Amazon, which already employs thousands of people in Cape Town in a global call centre and data hubs, is lined up as its anchor tenant, with no other big names yet disclosed by city bosses or developers.
While some groups have welcomed the prospect of new jobs, the whole project, not Amazon’s specific plan, has faced a backlash from other community leaders as well as environmentalists and activists. They have held marches at the site and are now threatening to take the matter to court.
According to the Observatory Civic Association, which represents a nearby residential community, close to 50,000 objections to the development have been lodged so far with city and provincial authorities
Contested land seen alongside the Black River in Cape Town, South Africa [Mike Hutchings/Reuters]Critics want the development stopped and the area declared a provincial or national heritage site; environmentalists say it is important to preserve because it is an ecologically sensitive area at the confluence of two rivers.
Amazon in South Africa and the United States declined to comment on the dispute and referred queries to the developer, South Africa’s Zenprop. It in turn directed the queries to Liesbeek Leisure Properties Trust (LLTP), the structure set up to develop this specific project.

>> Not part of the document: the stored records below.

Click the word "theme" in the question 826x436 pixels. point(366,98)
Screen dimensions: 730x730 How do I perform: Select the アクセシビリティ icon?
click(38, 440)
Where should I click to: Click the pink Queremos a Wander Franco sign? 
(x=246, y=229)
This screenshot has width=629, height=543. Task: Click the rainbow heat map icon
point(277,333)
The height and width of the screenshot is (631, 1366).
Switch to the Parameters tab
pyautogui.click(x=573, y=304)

“There is no groundswell of unhappiness,” said LLTP’s Jody Aufrichtig, emphasising that the development went through an extensive public approval procedure.

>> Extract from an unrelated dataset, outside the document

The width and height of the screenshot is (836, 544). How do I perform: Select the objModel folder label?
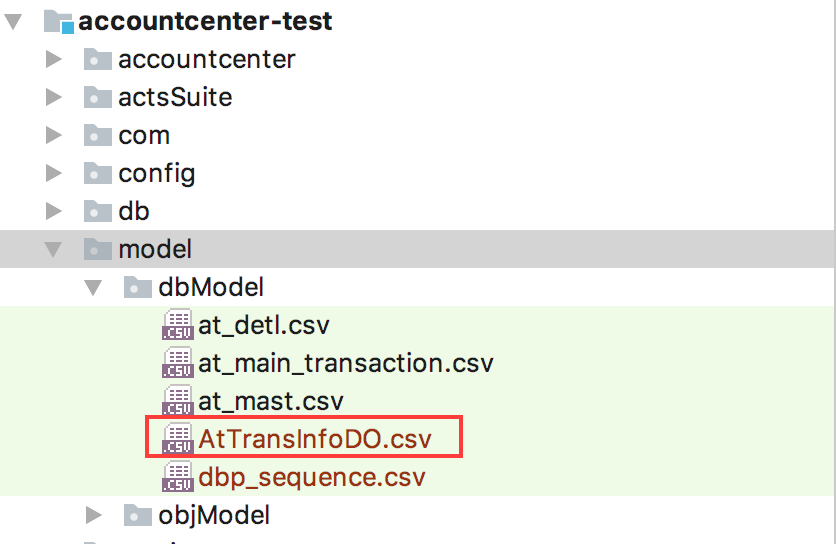(214, 516)
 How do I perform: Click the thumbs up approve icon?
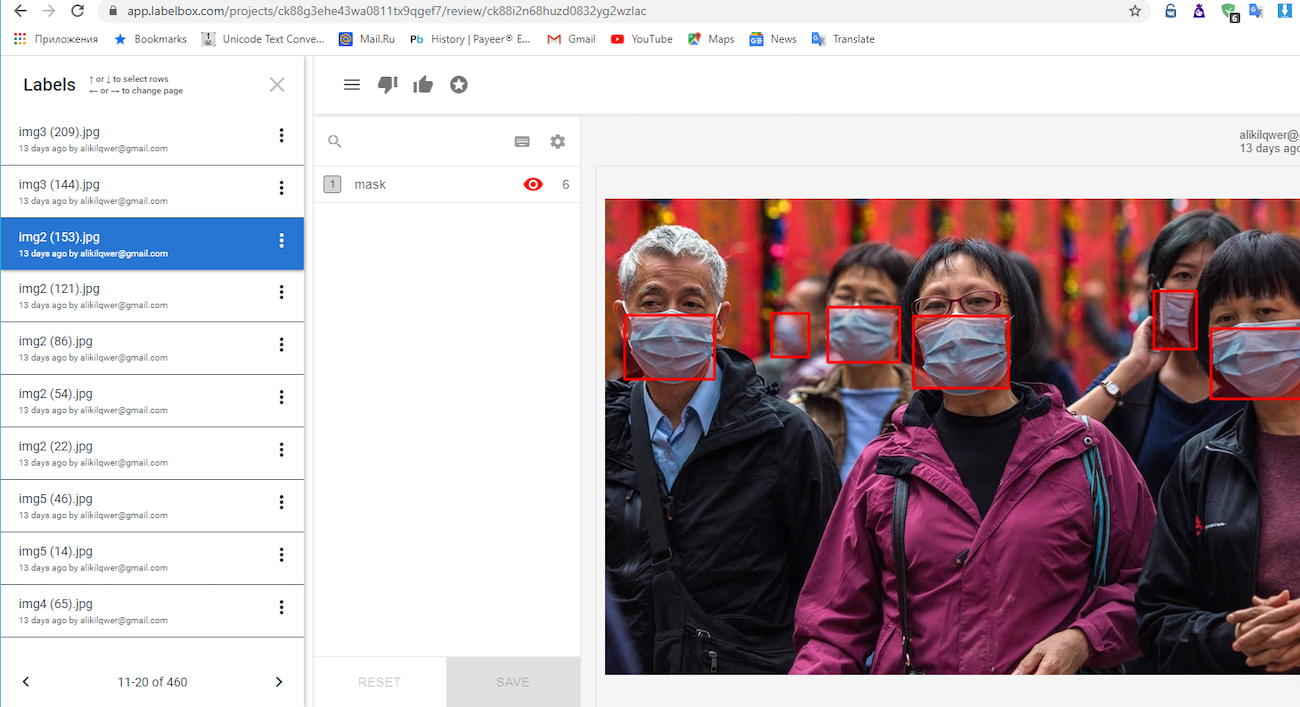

“The handful of vocal objectors who remain, who were given fair opportunity to participate, simply do not like the outcome.”
Balancing jobs and heritage
Land, its history and its ownership are fraught issues in South Africa, where memories of forced removals and segregation remain fresh nearly three decades after the end of apartheid.

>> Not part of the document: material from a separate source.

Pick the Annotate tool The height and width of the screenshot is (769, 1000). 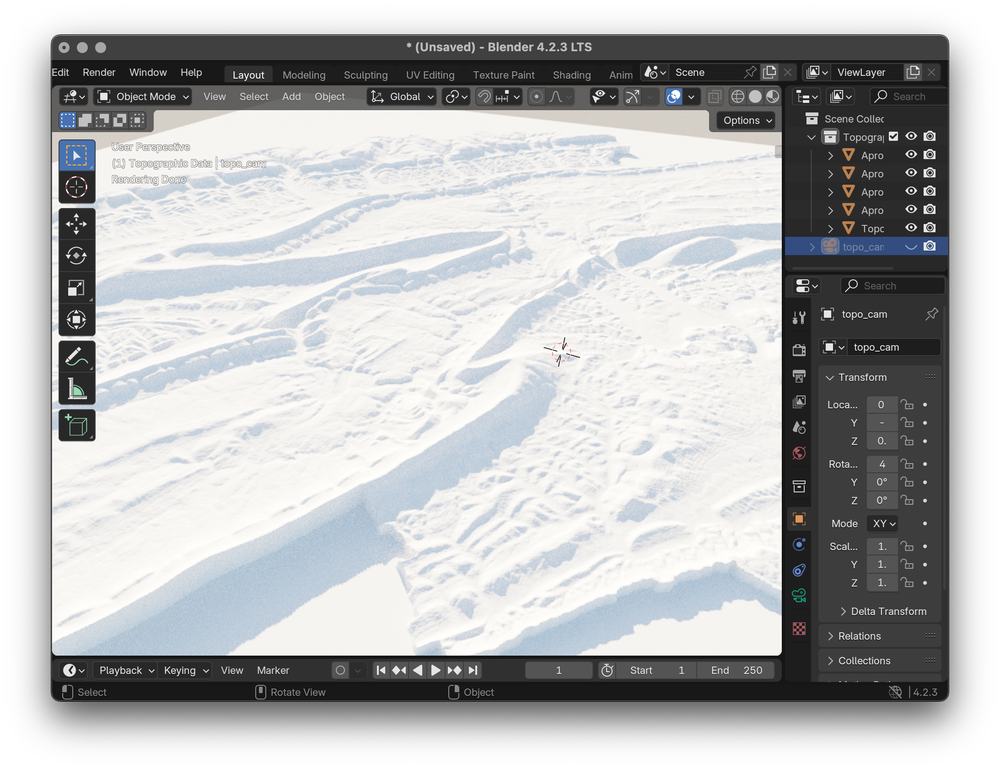point(77,356)

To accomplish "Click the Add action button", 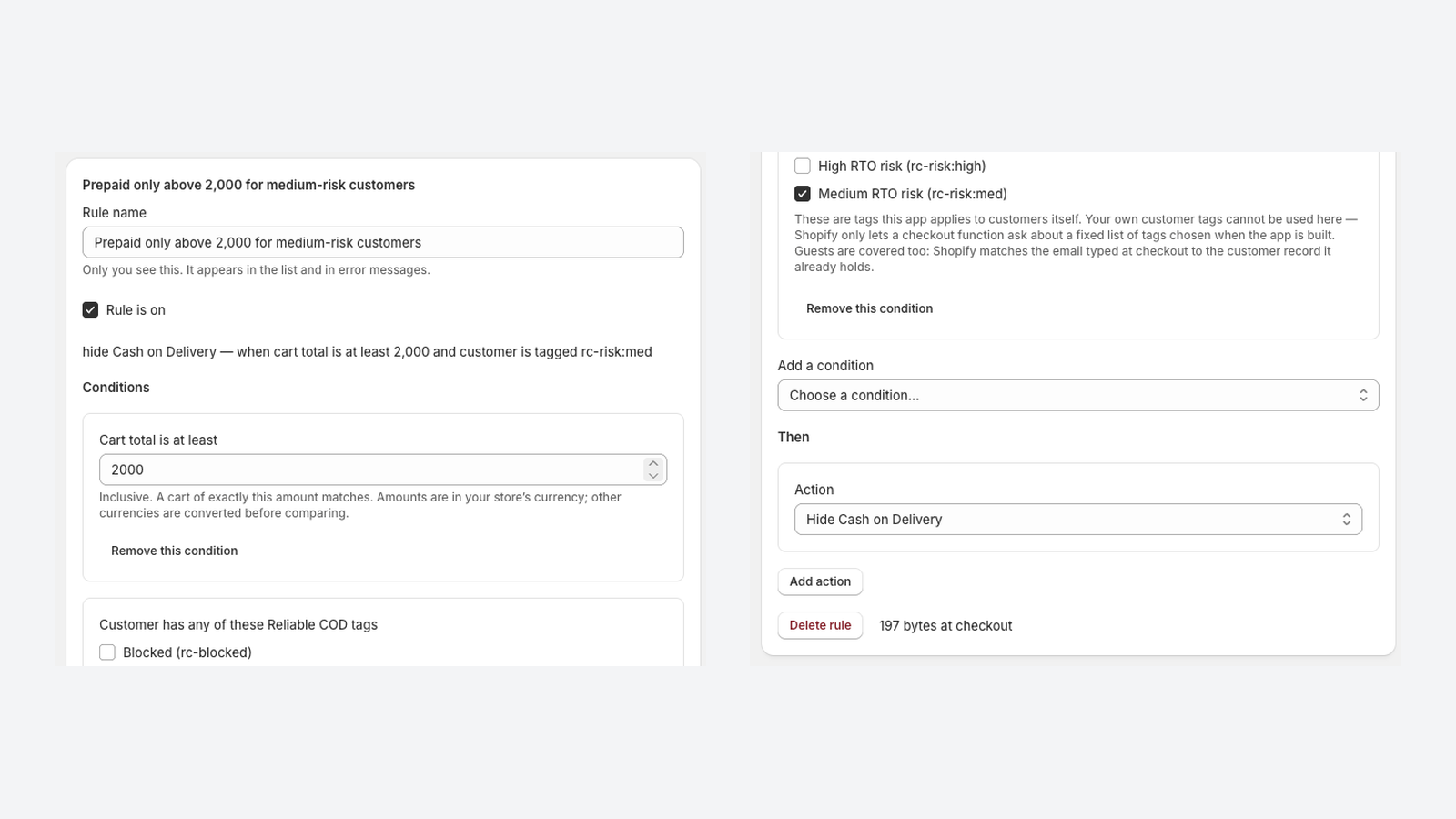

Such sensitivities were taken into account when considering the project, Cape Town Mayor Dan Plato said in a statement, announcing his approval of the development.
“We are acutely aware of the need to balance investment and job creation, along with heritage and planning considerations,” he said, touting the development as a much-needed boost for Cape Town’s tourism-dependent, pandemic-crippled economy.
The project will create thousands of new jobs, LLTP says, while also paying tribute to Khoi and San culture and history.
Designs include an Indigenous garden and a heritage centre where LLTP’s Aufrichtig said Khoi and San descendants will work as operators and educators.
Such efforts have succeeded in winning over some Khoi and San, including a group calling itself the First Nations Collective, which engaged directly with the developers.
“We chose cultural agency rather than the evil of government deadlock to achieve the objective of creating a liberated zone for our people,” said Zenzile Khoisan, spokesman for the First Nations Collective.
Mayor Plato gave the project a green light in April after a two-year provisional heritage protection order, instated to allow time to examine opposition to the project, lapsed last year. And Aufrichtig said development is now due to begin in mid-June.
But opponents, like Martinus Fredericks, paramount chief of the Aman (Nama) Traditional Council, said they are not ready to give up. They still hope to force a review or block planning permission via the courts.
“We will approach the courts,” Fredericks said. “We will mobilise every single Khoi and San person in the country to stop that development.”